>>>>>

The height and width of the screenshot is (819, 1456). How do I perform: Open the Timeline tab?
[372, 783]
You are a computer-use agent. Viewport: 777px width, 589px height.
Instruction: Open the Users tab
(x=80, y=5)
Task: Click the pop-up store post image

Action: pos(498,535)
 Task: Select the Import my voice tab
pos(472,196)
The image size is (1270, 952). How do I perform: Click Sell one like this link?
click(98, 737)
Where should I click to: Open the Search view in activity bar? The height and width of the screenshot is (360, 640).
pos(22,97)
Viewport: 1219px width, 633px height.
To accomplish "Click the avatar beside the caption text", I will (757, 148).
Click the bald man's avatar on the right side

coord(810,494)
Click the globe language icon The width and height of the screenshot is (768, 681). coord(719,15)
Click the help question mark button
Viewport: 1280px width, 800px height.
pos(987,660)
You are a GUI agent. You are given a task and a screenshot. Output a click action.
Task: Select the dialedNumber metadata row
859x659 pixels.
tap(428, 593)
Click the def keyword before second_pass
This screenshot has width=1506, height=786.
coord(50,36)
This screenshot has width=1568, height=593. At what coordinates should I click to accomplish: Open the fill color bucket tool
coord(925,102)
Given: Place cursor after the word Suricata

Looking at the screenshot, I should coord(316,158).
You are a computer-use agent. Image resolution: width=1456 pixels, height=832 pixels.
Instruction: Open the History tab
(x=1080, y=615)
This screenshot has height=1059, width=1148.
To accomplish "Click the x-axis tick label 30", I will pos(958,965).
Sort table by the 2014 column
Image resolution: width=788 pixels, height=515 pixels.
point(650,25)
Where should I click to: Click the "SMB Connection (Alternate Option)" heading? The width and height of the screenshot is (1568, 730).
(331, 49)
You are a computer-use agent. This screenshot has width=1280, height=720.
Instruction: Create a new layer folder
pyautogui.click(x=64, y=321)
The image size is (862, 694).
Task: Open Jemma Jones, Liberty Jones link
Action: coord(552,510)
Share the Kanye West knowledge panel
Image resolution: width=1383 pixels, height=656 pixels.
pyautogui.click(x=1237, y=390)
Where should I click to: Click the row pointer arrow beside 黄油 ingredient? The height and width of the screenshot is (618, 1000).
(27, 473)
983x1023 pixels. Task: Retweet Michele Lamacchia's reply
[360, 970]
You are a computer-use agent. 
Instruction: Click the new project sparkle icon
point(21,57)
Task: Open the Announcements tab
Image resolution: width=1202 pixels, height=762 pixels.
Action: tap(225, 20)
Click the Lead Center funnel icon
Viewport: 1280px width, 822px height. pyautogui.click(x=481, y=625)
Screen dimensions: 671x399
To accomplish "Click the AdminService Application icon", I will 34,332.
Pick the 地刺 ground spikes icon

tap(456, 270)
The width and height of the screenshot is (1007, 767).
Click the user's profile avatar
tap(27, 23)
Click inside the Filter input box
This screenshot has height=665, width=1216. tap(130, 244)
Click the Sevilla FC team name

<<<<<

If a line in the entries includes the word "computer", copy that line out.

You are a computer-use agent. Viewport: 777px width, 589px height.
You are a computer-use agent. Image resolution: width=1456 pixels, height=832 pixels.
You are a computer-use agent. This screenshot has width=1280, height=720.
You are a computer-use agent. 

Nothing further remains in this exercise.